The dividend on the ‘A’ preference shares is set at EUR 0.1582 per year until 1 January 2014 at which stage the dividend percentage will be readjusted (and thereafter every 10 years) to the average effective yield at that time on the 5 longest-dated Dutch government loans.

‘A’ preference shares may only be cancelled if a distribution of the amount (including share premium) for which the ‘A’ preference shares were originally issued reduced by the par value of the shares can be made on each ‘A’ preference share. Upon liquidation of ING Groep N.V., a distribution of the amount (including share premium) for which the ‘A’ preference shares were originally issued will, insofar as possible, be made on each ‘A’ preference share.

Buy-back of preference shares
During 2007, ING Group bought back 57,016,572 (depository receipts for) ‘A’ preference shares (2006: 24,051,039) at an average price of EUR 3.64 per share or EUR 207.5 million in total (2006: EUR 3.72 per share or EUR 89.5 million). The ‘A’ preference shares were bought back from ABN AMRO Holding and Fortis as described below.
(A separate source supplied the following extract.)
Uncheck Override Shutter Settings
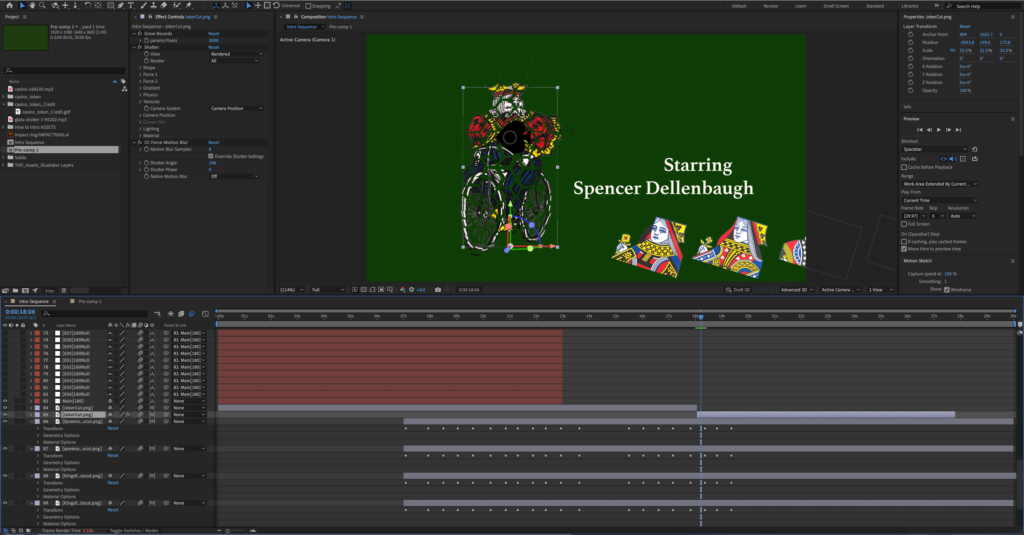209,156
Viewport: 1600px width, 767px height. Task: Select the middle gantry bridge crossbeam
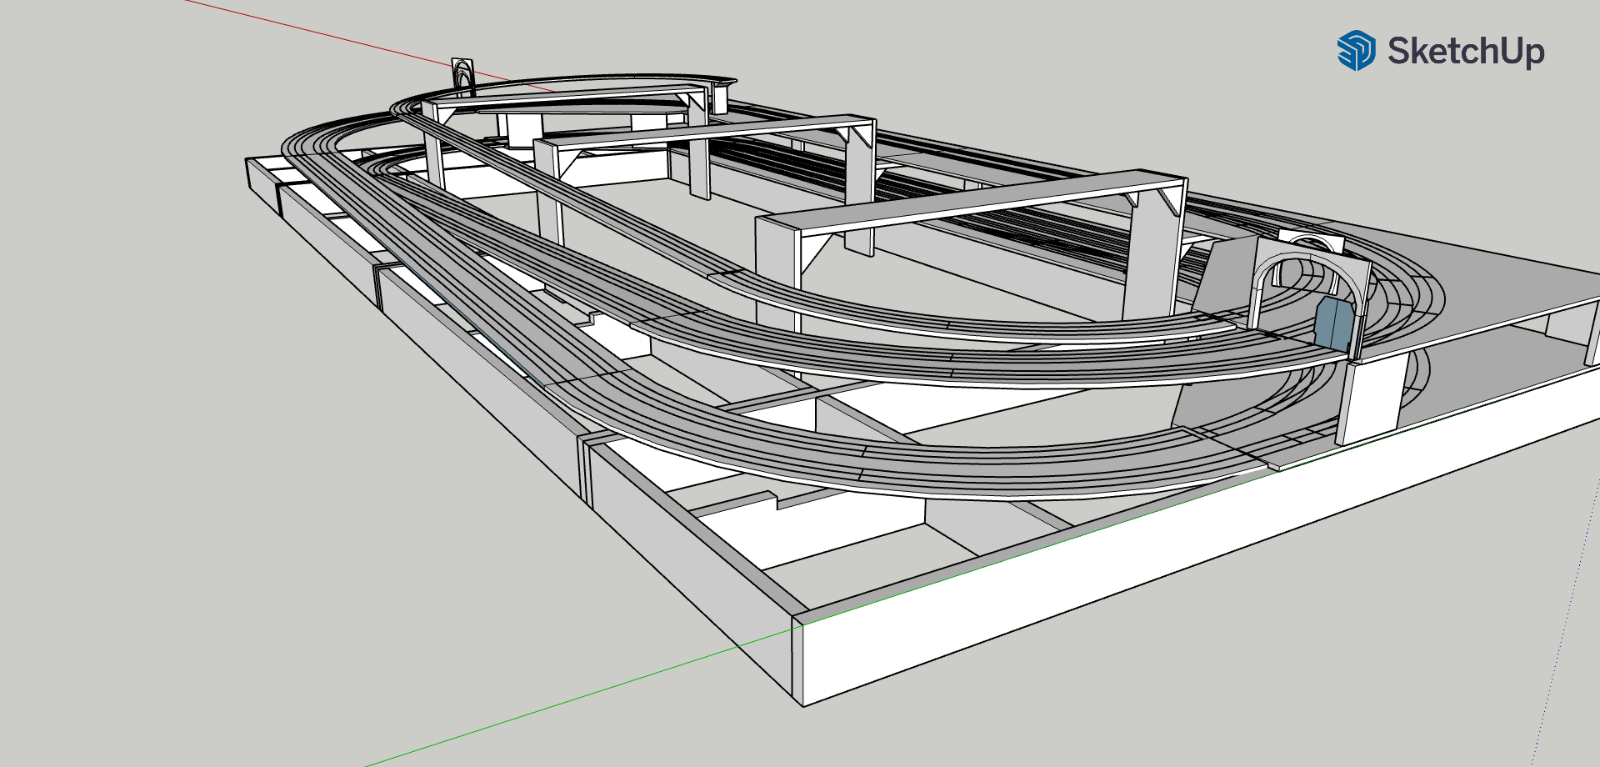pyautogui.click(x=700, y=133)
In July 2007, ING announced that agreement had been reached with Fortis Insurance Netherlands to buy-back 28,172,583 ‘A’ preference shares of ING at a price of EUR 3.618175 per share or EUR 101,933,336 in total. Following the repurchase the preference shares were cancelled.

In October 2007, ING announced that agreement had been reached with ABN AMRO Holding to buy-back 28,843,989 ‘A’ preference shares of ING Group. The transaction was completed in two tranches. On 15 October 2007, 18,843,989 ‘A’ preference shares, were repurchased at a price of EUR 3.65 per share, or EUR 68,780,560 in total. Following the repurchase these preference share were cancelled. On 24 December, an additional 10,000,000 ‘A’ preference shares were repurchased at a price of EUR 3.68 per share, or EUR 36,800,000. None of the 10 million preference shares had been cancelled at 31 December 2007, and are therefore included in the number of ‘A’ preference share in issue at 31 December 2007. However, all of these shares were cancelled in February 2008.

Cumulative preference shares

The par value of the cumulative preference shares is EUR 1.20. The authorised cumulative preference share capital consists of 900 million cumulative preference shares, of which none have been issued.

The cumulative preference shares rank before the preference shares and the ordinary shares in entitlement to dividend and to distributions upon liquidation of ING Groep N.V.

The dividend on the cumulative preference shares will be equal to a percentage, calculated on the amount compulsorily paid up or yet to be paid up. This percentage shall be equal to the average of the Euro OverNight Index Average (EONIA) as calculated by the European Central Bank. During the financial year for which the distribution is made, this percentage is weighted on the basis of the number of days for which it applies, increased by 2.5 percentage points.

If and to the extent that the profit available for distribution is not sufficient to pay the dividend referred to above in full, the shortfall will be made up from the reserves insofar as possible. If, and to the extent that, the dividend distribution cannot be made from the reserves, the profits earned in subsequent years shall first be used to make up the shortfall before any distribution may be made on shares of any other category.

ING Groep N.V.’s Articles of Association make provision for the cancellation of cumulative preference shares. Upon cancellation of cumulative preference shares and upon liquidation of ING Groep N.V., the amount paid up on the cumulative preference shares will be repaid together with the dividend shortfall in preceding years, insofar as this shortfall has not yet been made up.